Entry at the end of /etc/fstab:
tmpfs /var/lib/mysql/drupal_checkout/ tmpfs size=32M 0 0
Entry in /etc/init.d/mountall.sh to copy the database files into the right location on start up:
(N.B. This is for Ubuntu Jaunty, other distributions are likely to use a different file)
Just after the "post_mountall" line I have the line:
cp -ar /var/lib/mysqlsrc/drupal_checkout/* /var/lib/mysql/drupal_checkout
To create the bare database files in the first place:
- Ensure MySQL is running and create the database drupal_checkout.
- Set permissions on the database (via MySQL).
- Stop MySQL and issue:
mkdir -p /var/lib/mysqlsrc/drupal_checkout cp -ar /var/lib/mysql/drupal_checkout/* /var/lib/mysqlsrc/drupal_checkout
Note that I'm using this setup as I'm just running the SimpleTest tests directly from the Drupal 7 HEAD checkout.
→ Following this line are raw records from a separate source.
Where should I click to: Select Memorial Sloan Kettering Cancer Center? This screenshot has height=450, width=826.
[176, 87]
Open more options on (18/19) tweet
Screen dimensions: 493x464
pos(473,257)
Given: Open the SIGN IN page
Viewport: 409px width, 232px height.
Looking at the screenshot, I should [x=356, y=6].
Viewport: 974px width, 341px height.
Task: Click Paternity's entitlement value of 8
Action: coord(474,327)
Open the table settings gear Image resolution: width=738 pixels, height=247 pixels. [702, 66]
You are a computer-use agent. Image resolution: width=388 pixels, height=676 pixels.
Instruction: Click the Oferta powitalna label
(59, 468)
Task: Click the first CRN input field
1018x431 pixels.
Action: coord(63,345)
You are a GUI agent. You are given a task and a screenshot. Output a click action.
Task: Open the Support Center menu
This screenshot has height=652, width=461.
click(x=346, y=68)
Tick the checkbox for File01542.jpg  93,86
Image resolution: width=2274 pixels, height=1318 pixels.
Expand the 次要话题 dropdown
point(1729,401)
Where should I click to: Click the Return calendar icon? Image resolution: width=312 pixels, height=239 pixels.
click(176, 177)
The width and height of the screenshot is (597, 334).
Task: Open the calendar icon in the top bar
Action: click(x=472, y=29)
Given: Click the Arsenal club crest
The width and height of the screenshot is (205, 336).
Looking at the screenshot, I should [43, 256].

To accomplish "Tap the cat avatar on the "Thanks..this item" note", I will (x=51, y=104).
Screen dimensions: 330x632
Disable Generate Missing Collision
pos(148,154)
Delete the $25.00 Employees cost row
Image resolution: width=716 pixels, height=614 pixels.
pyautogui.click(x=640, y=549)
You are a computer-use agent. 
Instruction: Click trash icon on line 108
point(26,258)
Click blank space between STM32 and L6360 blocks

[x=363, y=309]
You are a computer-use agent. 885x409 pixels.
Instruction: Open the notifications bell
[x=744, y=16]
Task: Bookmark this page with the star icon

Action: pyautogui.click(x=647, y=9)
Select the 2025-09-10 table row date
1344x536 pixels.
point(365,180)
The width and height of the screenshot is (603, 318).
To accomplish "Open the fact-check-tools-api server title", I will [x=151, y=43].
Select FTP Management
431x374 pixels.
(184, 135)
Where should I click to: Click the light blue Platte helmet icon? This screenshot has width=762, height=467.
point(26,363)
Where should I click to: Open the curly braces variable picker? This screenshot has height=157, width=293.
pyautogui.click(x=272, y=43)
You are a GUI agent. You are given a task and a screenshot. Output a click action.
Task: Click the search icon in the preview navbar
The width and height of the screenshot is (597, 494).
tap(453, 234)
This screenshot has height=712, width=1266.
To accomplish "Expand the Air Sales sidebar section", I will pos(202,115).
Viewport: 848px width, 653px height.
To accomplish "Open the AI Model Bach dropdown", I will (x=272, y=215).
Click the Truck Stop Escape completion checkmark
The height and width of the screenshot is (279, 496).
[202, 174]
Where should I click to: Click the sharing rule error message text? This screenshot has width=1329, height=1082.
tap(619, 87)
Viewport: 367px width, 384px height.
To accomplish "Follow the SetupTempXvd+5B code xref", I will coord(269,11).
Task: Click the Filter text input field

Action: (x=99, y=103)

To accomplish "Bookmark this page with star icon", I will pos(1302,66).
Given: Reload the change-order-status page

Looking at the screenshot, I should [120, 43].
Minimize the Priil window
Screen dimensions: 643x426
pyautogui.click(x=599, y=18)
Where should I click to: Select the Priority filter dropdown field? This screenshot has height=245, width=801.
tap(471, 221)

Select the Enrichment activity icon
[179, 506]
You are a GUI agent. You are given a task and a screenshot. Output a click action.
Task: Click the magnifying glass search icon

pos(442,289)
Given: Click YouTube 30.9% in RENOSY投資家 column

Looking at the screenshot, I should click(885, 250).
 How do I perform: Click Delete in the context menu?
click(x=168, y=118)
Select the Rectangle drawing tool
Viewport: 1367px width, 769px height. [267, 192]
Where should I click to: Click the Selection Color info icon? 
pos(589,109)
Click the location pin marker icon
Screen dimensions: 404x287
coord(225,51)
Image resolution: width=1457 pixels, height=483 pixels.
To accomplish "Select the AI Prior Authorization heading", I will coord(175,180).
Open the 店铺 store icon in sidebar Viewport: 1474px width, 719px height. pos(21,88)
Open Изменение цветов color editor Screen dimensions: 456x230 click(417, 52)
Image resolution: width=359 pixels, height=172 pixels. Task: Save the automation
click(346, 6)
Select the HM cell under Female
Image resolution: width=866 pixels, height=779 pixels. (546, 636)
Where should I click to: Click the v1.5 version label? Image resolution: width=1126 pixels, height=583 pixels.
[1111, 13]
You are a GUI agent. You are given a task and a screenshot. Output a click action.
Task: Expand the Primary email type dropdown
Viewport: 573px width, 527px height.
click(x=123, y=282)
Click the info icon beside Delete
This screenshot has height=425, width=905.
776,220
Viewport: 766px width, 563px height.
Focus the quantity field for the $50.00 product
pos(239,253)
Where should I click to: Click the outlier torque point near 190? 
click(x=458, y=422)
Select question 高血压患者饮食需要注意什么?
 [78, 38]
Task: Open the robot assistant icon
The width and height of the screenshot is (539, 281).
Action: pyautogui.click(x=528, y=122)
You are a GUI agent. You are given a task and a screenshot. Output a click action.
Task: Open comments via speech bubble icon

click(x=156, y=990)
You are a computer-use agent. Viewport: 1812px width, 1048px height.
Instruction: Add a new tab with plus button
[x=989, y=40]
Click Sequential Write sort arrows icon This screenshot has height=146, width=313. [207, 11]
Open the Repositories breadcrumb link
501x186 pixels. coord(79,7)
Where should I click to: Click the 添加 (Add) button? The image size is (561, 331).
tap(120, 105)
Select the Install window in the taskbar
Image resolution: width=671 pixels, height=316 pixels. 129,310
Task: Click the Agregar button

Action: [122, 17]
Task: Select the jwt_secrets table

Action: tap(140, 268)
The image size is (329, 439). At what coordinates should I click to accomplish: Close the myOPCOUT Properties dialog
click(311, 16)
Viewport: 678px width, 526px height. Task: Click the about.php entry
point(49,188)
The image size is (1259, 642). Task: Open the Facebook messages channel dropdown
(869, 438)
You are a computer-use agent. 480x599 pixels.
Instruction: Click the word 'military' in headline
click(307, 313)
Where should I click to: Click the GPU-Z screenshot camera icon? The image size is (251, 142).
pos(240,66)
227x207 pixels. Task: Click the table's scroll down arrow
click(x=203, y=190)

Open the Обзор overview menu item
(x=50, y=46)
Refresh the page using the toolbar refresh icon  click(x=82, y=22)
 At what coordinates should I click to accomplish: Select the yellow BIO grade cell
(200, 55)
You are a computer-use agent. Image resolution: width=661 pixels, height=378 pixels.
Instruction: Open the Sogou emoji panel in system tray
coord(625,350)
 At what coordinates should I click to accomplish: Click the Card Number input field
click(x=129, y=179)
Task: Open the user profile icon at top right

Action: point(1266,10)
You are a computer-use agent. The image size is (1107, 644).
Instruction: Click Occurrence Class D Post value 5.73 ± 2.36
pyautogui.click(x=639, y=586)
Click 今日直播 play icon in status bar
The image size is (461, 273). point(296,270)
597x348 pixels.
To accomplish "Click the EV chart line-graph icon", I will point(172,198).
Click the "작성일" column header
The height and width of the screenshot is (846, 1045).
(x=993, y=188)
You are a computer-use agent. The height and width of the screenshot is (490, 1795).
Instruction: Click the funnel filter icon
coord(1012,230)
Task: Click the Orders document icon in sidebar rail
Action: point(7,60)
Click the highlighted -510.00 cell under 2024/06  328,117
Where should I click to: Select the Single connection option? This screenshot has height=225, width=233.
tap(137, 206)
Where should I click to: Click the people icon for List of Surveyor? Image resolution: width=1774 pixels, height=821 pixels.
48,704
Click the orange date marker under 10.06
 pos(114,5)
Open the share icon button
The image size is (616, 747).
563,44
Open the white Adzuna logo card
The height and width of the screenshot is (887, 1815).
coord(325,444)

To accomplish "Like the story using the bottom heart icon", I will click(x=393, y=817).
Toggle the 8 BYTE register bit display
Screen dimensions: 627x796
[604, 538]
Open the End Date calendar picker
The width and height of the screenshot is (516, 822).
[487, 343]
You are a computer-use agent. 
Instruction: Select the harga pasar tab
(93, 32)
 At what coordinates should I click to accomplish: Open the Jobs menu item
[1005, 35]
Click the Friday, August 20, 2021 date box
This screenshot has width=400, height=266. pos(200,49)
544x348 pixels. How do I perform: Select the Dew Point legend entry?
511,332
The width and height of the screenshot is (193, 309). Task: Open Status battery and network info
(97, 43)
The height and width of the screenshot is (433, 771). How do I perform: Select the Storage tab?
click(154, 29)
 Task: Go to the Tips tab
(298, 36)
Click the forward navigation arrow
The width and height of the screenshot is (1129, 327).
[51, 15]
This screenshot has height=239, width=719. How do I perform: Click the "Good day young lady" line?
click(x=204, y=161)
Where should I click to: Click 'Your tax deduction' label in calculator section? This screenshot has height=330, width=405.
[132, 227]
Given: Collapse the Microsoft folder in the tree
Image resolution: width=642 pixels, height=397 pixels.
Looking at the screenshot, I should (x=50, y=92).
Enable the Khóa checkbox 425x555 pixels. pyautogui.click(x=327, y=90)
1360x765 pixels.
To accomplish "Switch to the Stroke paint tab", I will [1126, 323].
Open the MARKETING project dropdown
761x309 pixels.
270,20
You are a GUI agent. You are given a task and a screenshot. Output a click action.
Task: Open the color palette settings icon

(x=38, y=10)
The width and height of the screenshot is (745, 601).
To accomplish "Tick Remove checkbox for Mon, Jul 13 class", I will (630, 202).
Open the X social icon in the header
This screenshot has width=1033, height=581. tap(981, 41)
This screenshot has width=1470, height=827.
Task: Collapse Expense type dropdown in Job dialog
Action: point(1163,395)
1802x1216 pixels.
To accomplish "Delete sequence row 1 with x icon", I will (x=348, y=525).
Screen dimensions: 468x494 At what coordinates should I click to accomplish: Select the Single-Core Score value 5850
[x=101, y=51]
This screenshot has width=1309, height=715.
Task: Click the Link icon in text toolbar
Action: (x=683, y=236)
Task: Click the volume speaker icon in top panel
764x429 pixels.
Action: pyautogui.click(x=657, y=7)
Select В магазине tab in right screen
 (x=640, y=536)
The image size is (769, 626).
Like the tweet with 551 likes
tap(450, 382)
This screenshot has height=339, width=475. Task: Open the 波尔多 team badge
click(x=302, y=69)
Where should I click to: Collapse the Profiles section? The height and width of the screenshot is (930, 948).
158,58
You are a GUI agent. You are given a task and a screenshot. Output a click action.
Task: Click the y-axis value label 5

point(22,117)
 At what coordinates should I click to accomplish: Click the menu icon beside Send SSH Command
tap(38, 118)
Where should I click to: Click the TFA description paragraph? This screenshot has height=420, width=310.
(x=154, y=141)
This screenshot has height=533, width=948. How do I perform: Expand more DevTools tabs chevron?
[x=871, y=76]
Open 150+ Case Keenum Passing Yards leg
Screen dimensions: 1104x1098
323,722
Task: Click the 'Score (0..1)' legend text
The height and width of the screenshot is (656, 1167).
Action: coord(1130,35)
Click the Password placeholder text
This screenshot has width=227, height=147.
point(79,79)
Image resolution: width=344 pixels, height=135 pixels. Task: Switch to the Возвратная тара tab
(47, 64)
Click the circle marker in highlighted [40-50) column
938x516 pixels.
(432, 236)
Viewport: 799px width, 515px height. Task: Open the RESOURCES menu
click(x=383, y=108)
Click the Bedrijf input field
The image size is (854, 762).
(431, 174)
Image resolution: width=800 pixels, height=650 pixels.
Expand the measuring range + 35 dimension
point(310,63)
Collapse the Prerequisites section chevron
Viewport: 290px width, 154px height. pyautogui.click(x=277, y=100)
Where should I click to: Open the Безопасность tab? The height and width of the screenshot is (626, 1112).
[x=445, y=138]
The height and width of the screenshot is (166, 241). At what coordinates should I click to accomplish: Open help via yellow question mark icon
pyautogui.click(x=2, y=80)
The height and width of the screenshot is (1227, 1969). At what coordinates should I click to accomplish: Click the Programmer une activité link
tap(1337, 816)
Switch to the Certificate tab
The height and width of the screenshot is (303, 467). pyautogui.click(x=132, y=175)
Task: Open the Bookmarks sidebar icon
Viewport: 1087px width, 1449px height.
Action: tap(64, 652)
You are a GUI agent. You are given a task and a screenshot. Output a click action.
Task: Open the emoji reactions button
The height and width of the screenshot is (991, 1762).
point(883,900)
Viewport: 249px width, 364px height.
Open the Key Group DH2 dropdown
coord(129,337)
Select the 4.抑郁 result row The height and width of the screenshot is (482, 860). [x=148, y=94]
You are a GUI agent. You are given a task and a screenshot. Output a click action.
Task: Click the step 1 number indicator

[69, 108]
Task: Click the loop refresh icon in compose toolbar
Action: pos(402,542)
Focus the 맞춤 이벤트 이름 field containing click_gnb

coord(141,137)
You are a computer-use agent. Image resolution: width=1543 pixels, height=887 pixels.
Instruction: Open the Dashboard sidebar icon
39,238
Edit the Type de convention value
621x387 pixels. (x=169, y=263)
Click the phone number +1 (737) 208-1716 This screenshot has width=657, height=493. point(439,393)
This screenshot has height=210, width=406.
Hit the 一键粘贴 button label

For a full PIFR client I would recommend the following:
Modify /etc/rc.local (or what ever is appropriate for your distribution) and issue the required SQL commands via mysql -u root -p ... to setup the database. Then set the permissions for drupal_checkout; these permissions should only need to be set once and then they will be remembered in the MySQL metabase.
For me, and I'm testing this on a Pentium III, 500Mhz at the moment ;) the Node* class of tests resulted in a performance improvement of 5%:
Original time taken: 8m12s
New time taken: 7m45s
Percentage improvement: 5%
Final notes:
- MySQL won't start if /var/lib/mysql is on ramfs, however it doesn't check any of the subfolders ;)
This behaviour may or may not last and there is always a risk with ramfs that the files (i.e. database) could grow so large that the kernel has to invoke it's Out Of Memory killer :( . tmpfs is better in that any growth over the specified amount will use swap. See http://www.thegeekstuff.com/2008/11/overview-of-ramfs-and-tmpfs-on-linux/ for more details. - I choose 32M as rough guestimate of size and I haven't see it get close enough to that for me to increase that value.
Comments
Comment #1
boombatower commentedWe need to figure out where to document this type of stuff...as not really issue queue.
Comment #2
philipnet commentedCouple of Handbook pages?
Should we experiment and report first, before deciding and documenting the best approach?
Comment #3
boombatower commentedSeems fine, just want to keep in mind I'd like this more officially documented at some point. Handbook sounds fine.
Comment #4
deekayen commentedhttp://drupal.org/node/466972 and/or http://testing.drupal.org/node/44 might be places to move this to. The attachment to http://drupal.org/node/466972 is especially nice for MySQL on tmpfs.
Comment #5
Amazon commentedWe could document it on testing.drupal.org.